Here, as below, Woehst relies primarily on argument by inverse analogy to Erdman v. State, 861 S.W.2d 890 (Tex.Crim.App.1993).   In Erdman, the Court of Criminal Appeals held that a driver's consent to a breath test was coerced, and therefore improperly obtained and properly excluded from the evidence under article 38.23 when, in addition to providing the general statutory warnings contained in the Transportation Code, the officer incorrectly warned the driver of extra-statutory consequences of a refusal-namely, that the driver would be jailed and charged with DWI if he refused consent.  Id. at 891.   The Court of Criminal Appeals stated that consent to a breath test “must not be the result of physical or psychological pressures brought to bear by law enforcement officials.” Erdman, 861 S.W.2d at 893.   The test for admissibility of a DWI suspect's blood test results in a DWI prosecution, therefore-like the test for admissibility of a refusal under constitutional standards-is whether the defendant's consent was coerced by warnings that included extra-statutory consequences of a refusal.
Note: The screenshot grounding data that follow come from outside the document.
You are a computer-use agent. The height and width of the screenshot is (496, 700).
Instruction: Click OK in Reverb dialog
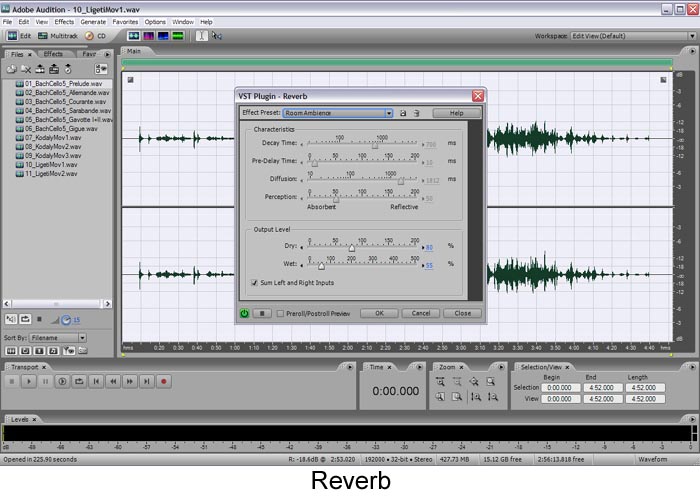point(379,313)
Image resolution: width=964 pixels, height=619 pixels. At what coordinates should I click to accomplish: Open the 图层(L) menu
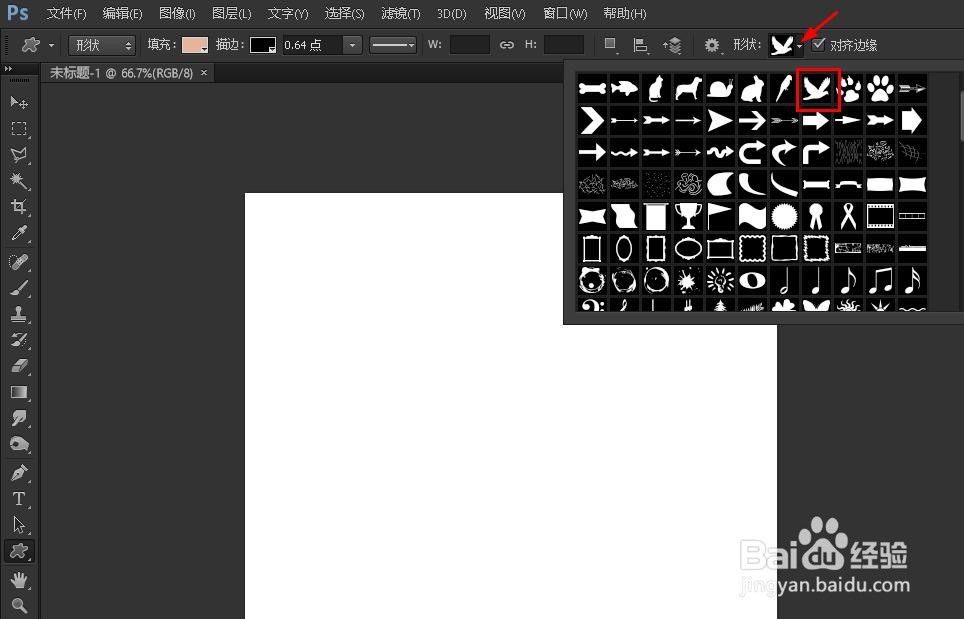(x=232, y=13)
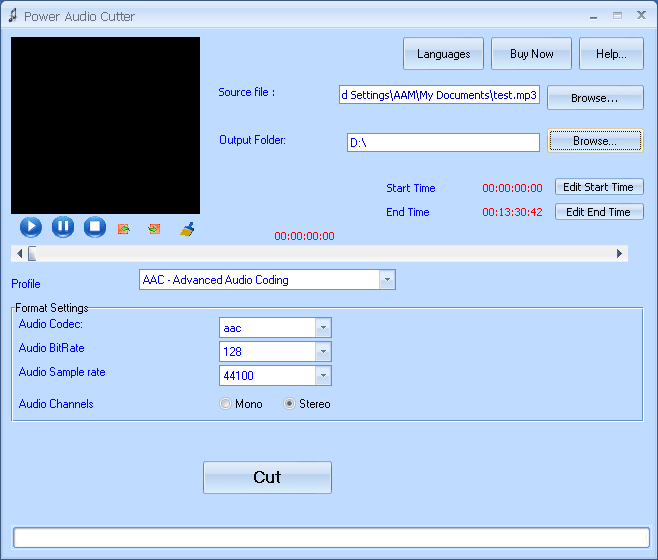Select Mono audio channel

tap(226, 404)
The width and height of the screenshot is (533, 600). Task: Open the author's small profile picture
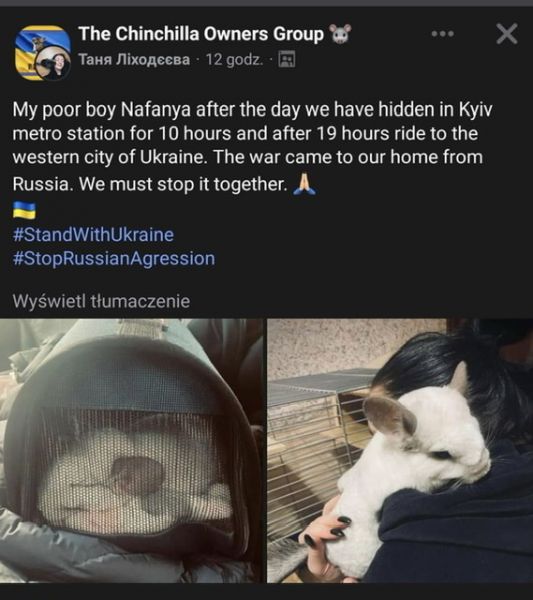pyautogui.click(x=53, y=65)
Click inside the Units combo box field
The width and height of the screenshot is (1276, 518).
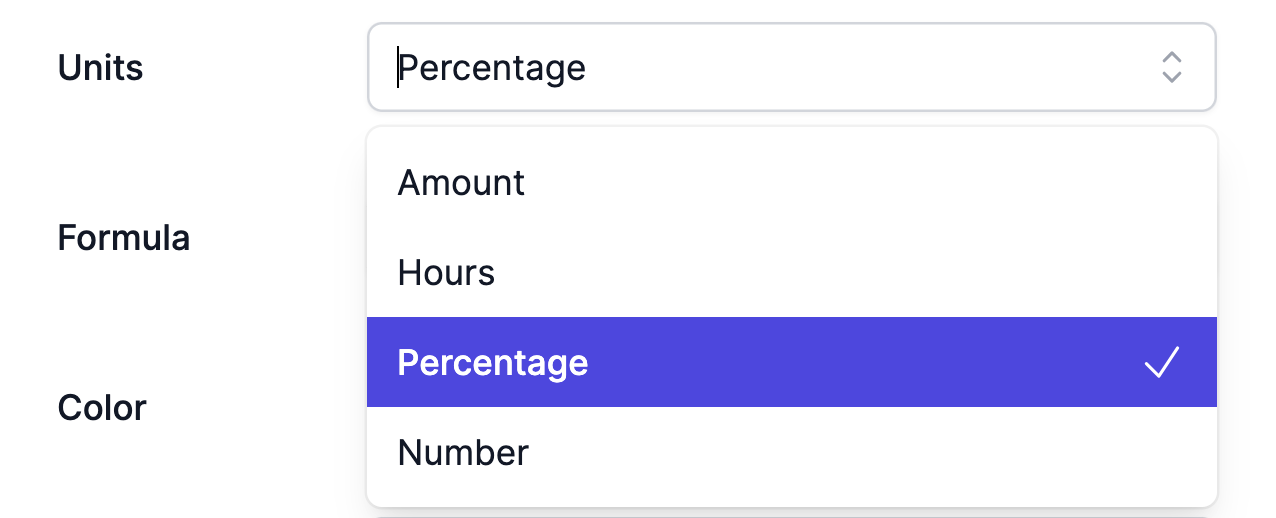pos(792,67)
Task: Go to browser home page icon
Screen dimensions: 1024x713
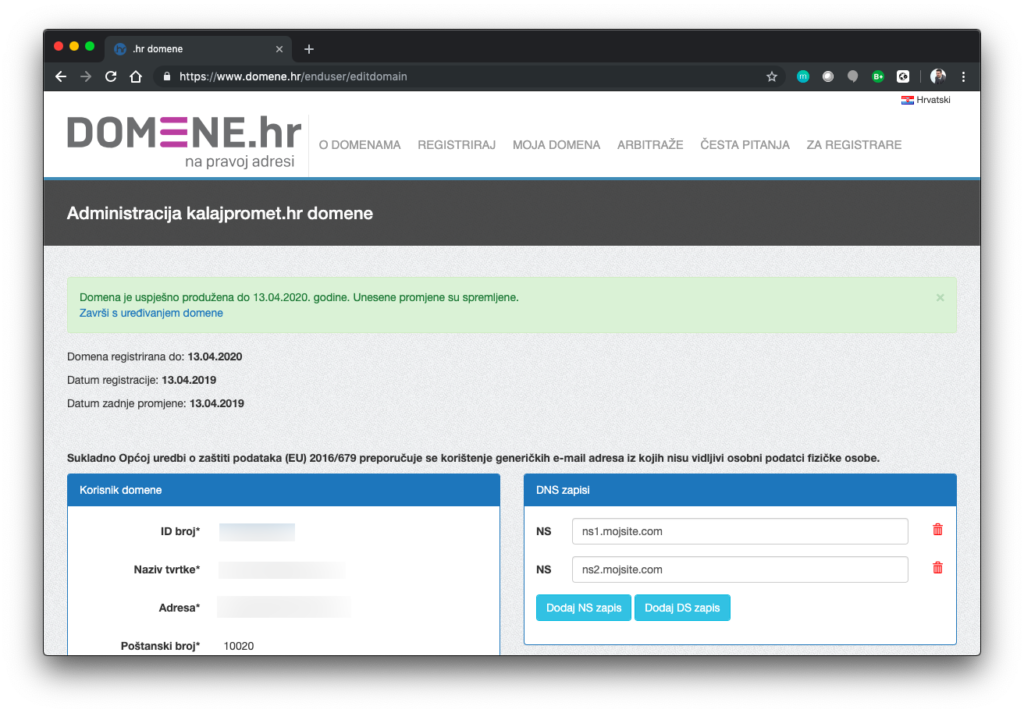Action: click(x=135, y=76)
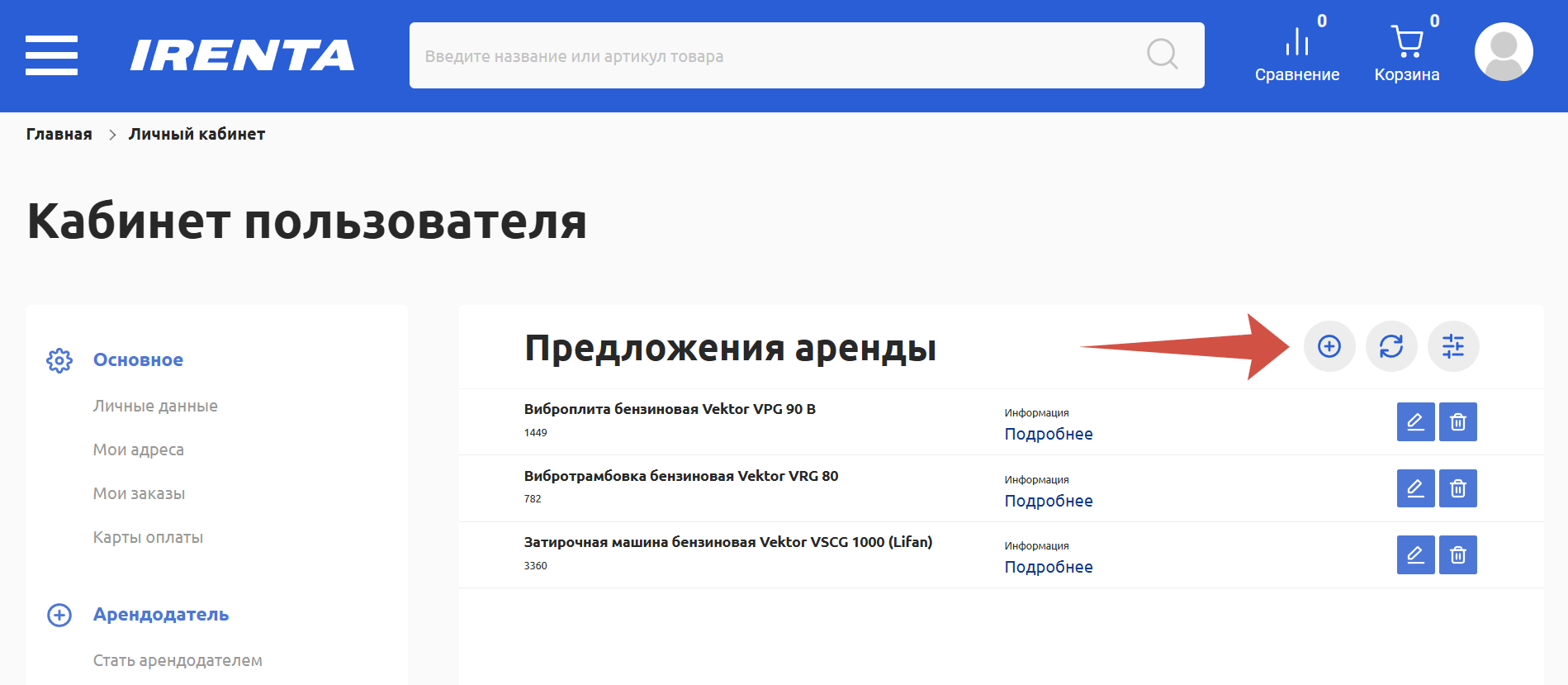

Woehst argues that the record of her testimony at the pre-trial hearing demonstrates that the officer's incorrect statement of the law caused her decision to refuse the test.   The trial court, as fact finder, found Woehst's testimony to be credible and suppressed the refusal, deciding that it was “required by logic in Erdman to exclude the evidence of the warning and of the refusal” and that because the “statute's [section 724.015] not followed, then the results should not go in front of the jury.”   Like the majority, I defer to the trial court's factual determination that the officer's incorrect warning influenced Woehst's decision to refuse a breath test.   However, I would conclude that the court incorrectly applied the law to the facts in determining that Woehst's refusal should be excluded.   I do not believe that the logic in Erdman requires exclusion of Woehst's refusal, nor do I believe that the mere recitation of an incorrect statutory warning as to a minimum license suspension requires exclusion.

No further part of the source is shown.